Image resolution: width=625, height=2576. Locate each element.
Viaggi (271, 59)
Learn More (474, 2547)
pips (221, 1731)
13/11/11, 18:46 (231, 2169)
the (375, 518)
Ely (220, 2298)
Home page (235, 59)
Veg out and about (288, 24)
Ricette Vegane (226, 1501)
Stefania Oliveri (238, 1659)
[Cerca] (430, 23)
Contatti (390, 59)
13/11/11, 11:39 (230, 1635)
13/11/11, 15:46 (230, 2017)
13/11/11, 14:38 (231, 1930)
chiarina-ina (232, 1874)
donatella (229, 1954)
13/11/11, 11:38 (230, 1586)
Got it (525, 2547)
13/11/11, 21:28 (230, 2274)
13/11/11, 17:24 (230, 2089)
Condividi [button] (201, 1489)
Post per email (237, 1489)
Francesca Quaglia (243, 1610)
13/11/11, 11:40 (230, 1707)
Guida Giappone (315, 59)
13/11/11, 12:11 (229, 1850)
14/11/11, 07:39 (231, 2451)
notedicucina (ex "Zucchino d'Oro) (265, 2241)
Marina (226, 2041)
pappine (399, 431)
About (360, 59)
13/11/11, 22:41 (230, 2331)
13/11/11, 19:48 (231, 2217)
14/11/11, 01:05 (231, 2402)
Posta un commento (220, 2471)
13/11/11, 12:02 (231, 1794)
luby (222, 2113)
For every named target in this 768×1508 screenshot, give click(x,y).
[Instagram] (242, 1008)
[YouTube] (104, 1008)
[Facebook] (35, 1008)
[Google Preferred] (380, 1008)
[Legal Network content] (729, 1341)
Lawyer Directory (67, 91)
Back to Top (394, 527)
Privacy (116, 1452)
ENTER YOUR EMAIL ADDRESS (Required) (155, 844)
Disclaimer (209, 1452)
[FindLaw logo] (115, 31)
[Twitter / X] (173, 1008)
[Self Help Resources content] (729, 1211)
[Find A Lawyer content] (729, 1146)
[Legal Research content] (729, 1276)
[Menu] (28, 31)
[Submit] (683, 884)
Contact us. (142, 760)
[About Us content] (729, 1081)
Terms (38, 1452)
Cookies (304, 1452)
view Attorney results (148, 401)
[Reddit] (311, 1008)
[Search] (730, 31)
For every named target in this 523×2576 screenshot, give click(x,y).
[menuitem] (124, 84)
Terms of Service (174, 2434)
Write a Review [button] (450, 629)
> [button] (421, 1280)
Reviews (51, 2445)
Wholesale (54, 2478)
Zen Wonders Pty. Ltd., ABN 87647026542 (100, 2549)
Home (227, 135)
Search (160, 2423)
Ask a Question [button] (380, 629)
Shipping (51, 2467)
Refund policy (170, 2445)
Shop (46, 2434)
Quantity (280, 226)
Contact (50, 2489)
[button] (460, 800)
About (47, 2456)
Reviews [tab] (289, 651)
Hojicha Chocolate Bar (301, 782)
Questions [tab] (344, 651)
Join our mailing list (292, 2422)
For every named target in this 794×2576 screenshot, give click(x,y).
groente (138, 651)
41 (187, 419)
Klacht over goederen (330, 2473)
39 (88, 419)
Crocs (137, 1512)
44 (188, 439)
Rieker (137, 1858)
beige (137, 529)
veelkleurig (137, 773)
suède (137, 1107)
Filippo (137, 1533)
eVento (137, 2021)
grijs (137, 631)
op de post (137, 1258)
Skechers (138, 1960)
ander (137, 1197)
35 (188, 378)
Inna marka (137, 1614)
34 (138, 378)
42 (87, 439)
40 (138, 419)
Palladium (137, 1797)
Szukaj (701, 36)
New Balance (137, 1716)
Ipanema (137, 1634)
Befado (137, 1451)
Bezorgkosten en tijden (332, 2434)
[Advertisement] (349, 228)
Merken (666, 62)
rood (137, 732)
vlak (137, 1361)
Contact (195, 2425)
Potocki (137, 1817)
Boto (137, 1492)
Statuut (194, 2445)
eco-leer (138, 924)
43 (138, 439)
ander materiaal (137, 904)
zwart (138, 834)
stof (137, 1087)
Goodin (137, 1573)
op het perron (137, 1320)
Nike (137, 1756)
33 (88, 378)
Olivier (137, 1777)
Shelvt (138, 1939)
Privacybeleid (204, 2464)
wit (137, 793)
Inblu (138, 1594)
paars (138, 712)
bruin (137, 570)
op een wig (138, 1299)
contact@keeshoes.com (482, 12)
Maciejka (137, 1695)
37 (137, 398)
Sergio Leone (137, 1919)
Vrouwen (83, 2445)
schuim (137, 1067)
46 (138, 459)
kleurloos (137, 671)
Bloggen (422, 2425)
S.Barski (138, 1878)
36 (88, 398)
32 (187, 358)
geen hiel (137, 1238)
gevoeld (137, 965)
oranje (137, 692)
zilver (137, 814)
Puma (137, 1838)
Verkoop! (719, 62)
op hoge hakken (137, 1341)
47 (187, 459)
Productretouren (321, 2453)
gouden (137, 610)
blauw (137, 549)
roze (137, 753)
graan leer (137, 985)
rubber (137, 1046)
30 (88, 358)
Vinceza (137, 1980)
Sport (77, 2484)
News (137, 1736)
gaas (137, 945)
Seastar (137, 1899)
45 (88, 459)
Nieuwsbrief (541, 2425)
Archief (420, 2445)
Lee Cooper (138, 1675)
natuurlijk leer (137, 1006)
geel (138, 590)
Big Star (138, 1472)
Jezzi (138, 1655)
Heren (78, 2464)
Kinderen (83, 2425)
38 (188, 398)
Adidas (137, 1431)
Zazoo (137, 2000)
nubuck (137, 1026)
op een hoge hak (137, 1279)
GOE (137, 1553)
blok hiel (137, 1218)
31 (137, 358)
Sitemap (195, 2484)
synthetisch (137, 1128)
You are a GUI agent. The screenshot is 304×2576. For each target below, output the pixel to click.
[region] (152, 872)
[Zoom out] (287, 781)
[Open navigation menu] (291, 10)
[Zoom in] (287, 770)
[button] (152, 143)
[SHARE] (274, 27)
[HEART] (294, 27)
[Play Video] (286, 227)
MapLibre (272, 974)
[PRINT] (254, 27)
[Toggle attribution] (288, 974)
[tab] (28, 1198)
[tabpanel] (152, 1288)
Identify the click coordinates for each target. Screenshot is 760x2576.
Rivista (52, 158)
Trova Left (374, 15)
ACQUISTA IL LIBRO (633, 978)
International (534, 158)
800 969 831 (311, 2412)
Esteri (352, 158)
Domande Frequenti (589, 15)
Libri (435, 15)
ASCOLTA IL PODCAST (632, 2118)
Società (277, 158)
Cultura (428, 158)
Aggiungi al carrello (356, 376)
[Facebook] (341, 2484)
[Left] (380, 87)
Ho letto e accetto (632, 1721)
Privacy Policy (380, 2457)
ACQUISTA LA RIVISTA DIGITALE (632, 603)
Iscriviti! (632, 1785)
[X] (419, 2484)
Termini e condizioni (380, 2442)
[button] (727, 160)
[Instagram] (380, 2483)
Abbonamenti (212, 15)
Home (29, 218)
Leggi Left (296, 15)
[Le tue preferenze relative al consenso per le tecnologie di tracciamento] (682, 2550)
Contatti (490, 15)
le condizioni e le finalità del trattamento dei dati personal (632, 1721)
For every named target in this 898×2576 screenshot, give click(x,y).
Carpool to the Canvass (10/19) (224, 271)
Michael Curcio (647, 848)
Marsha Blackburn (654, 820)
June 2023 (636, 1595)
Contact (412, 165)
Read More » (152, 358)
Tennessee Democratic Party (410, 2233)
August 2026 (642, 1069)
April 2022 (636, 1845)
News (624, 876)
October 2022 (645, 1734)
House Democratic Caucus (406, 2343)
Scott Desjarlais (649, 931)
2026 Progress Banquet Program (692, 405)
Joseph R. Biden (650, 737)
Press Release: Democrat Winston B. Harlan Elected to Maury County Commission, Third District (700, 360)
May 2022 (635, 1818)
━━━━━━━━━━━━━━━━━━━━
Exercise objective
Repeat the lines above with every word intact.

Answer space
Image resolution: width=625, height=2576. Locate each element.
Viaggi (271, 59)
Learn More (474, 2547)
pips (221, 1731)
13/11/11, 18:46 (231, 2169)
the (375, 518)
Ely (220, 2298)
Home page (235, 59)
Veg out and about (288, 24)
Ricette Vegane (226, 1501)
Stefania Oliveri (238, 1659)
[Cerca] (430, 23)
Contatti (390, 59)
13/11/11, 11:39 (230, 1635)
13/11/11, 15:46 (230, 2017)
13/11/11, 14:38 (231, 1930)
chiarina-ina (232, 1874)
donatella (229, 1954)
13/11/11, 11:38 (230, 1586)
Got it (525, 2547)
13/11/11, 21:28 (230, 2274)
13/11/11, 17:24 (230, 2089)
Condividi [button] (201, 1489)
Post per email (237, 1489)
Francesca Quaglia (243, 1610)
13/11/11, 11:40 (230, 1707)
Guida Giappone (315, 59)
13/11/11, 12:11 (229, 1850)
14/11/11, 07:39 (231, 2451)
notedicucina (ex "Zucchino d'Oro) (265, 2241)
Marina (226, 2041)
pappine (399, 431)
About (360, 59)
13/11/11, 22:41 (230, 2331)
13/11/11, 19:48 (231, 2217)
14/11/11, 01:05 (231, 2402)
Posta un commento (220, 2471)
13/11/11, 12:02 (231, 1794)
luby (222, 2113)
For every named target in this 768×1508 screenshot, give click(x,y).
[Instagram] (242, 1008)
[YouTube] (104, 1008)
[Facebook] (35, 1008)
[Google Preferred] (380, 1008)
[Legal Network content] (729, 1341)
Lawyer Directory (67, 91)
Back to Top (394, 527)
Privacy (116, 1452)
ENTER YOUR EMAIL ADDRESS (Required) (155, 844)
Disclaimer (209, 1452)
[FindLaw logo] (115, 31)
[Twitter / X] (173, 1008)
[Self Help Resources content] (729, 1211)
[Find A Lawyer content] (729, 1146)
[Legal Research content] (729, 1276)
[Menu] (28, 31)
[Submit] (683, 884)
Contact us. (142, 760)
[About Us content] (729, 1081)
Terms (38, 1452)
Cookies (304, 1452)
view Attorney results (148, 401)
[Reddit] (311, 1008)
[Search] (730, 31)
For every named target in this 523×2576 screenshot, give click(x,y).
[menuitem] (124, 84)
Terms of Service (174, 2434)
Write a Review [button] (450, 629)
> [button] (421, 1280)
Reviews (51, 2445)
Wholesale (54, 2478)
Zen Wonders Pty. Ltd., ABN 87647026542 (100, 2549)
Home (227, 135)
Search (160, 2423)
Ask a Question [button] (380, 629)
Shipping (51, 2467)
Refund policy (170, 2445)
Shop (46, 2434)
Quantity (280, 226)
Contact (50, 2489)
[button] (460, 800)
About (47, 2456)
Reviews [tab] (289, 651)
Hojicha Chocolate Bar (301, 782)
Questions [tab] (344, 651)
Join our mailing list (292, 2422)
For every named target in this 794×2576 screenshot, give click(x,y).
groente (138, 651)
41 (187, 419)
Klacht over goederen (330, 2473)
39 (88, 419)
Crocs (137, 1512)
44 (188, 439)
Rieker (137, 1858)
beige (137, 529)
veelkleurig (137, 773)
suède (137, 1107)
Filippo (137, 1533)
eVento (137, 2021)
grijs (137, 631)
op de post (137, 1258)
Skechers (138, 1960)
ander (137, 1197)
35 (188, 378)
Inna marka (137, 1614)
34 (138, 378)
42 (87, 439)
40 (138, 419)
Palladium (137, 1797)
Szukaj (701, 36)
New Balance (137, 1716)
Ipanema (137, 1634)
Befado (137, 1451)
Bezorgkosten en tijden (332, 2434)
[Advertisement] (349, 228)
Merken (666, 62)
rood (137, 732)
vlak (137, 1361)
Contact (195, 2425)
Potocki (137, 1817)
Boto (137, 1492)
Statuut (194, 2445)
eco-leer (138, 924)
43 (138, 439)
ander materiaal (137, 904)
zwart (138, 834)
stof (137, 1087)
Goodin (137, 1573)
op het perron (137, 1320)
Nike (137, 1756)
33 (88, 378)
Olivier (137, 1777)
Shelvt (138, 1939)
Privacybeleid (204, 2464)
wit (137, 793)
Inblu (138, 1594)
paars (138, 712)
bruin (137, 570)
op een wig (138, 1299)
contact@keeshoes.com (482, 12)
Maciejka (137, 1695)
37 (137, 398)
Sergio Leone (137, 1919)
Vrouwen (83, 2445)
schuim (137, 1067)
46 (138, 459)
kleurloos (137, 671)
Bloggen (422, 2425)
S.Barski (138, 1878)
36 (88, 398)
32 (187, 358)
geen hiel (137, 1238)
gevoeld (137, 965)
oranje (137, 692)
zilver (137, 814)
Puma (137, 1838)
Verkoop! (719, 62)
op hoge hakken (137, 1341)
47 (187, 459)
Productretouren (321, 2453)
gouden (137, 610)
blauw (137, 549)
roze (137, 753)
graan leer (137, 985)
rubber (137, 1046)
30 (88, 358)
Vinceza (137, 1980)
Sport (77, 2484)
News (137, 1736)
gaas (137, 945)
Seastar (137, 1899)
45 (88, 459)
Nieuwsbrief (541, 2425)
Archief (420, 2445)
Lee Cooper (138, 1675)
natuurlijk leer (137, 1006)
geel (138, 590)
Big Star (138, 1472)
Jezzi (138, 1655)
Heren (78, 2464)
Kinderen (83, 2425)
38 (188, 398)
Adidas (137, 1431)
Zazoo (137, 2000)
nubuck (137, 1026)
op een hoge hak (137, 1279)
GOE (137, 1553)
blok hiel (137, 1218)
31 (137, 358)
Sitemap (195, 2484)
synthetisch (137, 1128)
You are a GUI agent. The screenshot is 304×2576. For each target below, output the pixel to click.
[region] (152, 872)
[Zoom out] (287, 781)
[Open navigation menu] (291, 10)
[Zoom in] (287, 770)
[button] (152, 143)
[SHARE] (274, 27)
[HEART] (294, 27)
[Play Video] (286, 227)
MapLibre (272, 974)
[PRINT] (254, 27)
[Toggle attribution] (288, 974)
[tab] (28, 1198)
[tabpanel] (152, 1288)
Identify the click coordinates for each target. Screenshot is 760x2576.
Rivista (52, 158)
Trova Left (374, 15)
ACQUISTA IL LIBRO (633, 978)
International (534, 158)
800 969 831 (311, 2412)
Esteri (352, 158)
Domande Frequenti (589, 15)
Libri (435, 15)
ASCOLTA IL PODCAST (632, 2118)
Società (277, 158)
Cultura (428, 158)
Aggiungi al carrello (356, 376)
[Facebook] (341, 2484)
[Left] (380, 87)
Ho letto e accetto (632, 1721)
Privacy Policy (380, 2457)
ACQUISTA LA RIVISTA DIGITALE (632, 603)
Iscriviti! (632, 1785)
[X] (419, 2484)
Termini e condizioni (380, 2442)
[button] (727, 160)
[Instagram] (380, 2483)
Abbonamenti (212, 15)
Home (29, 218)
Leggi Left (296, 15)
[Le tue preferenze relative al consenso per le tecnologie di tracciamento] (682, 2550)
Contatti (490, 15)
le condizioni e le finalità del trattamento dei dati personal (632, 1721)
For every named target in this 898×2576 screenshot, give click(x,y).
Carpool to the Canvass (10/19) (224, 271)
Michael Curcio (647, 848)
Marsha Blackburn (654, 820)
June 2023 (636, 1595)
Contact (412, 165)
Read More » (152, 358)
Tennessee Democratic Party (410, 2233)
August 2026 (642, 1069)
April 2022 (636, 1845)
News (624, 876)
October 2022 (645, 1734)
House Democratic Caucus (406, 2343)
Scott Desjarlais (649, 931)
2026 Progress Banquet Program (692, 405)
Joseph R. Biden (650, 737)
Press Release: Democrat Winston B. Harlan Elected to Maury County Commission, Third District (700, 360)
May 2022 (635, 1818)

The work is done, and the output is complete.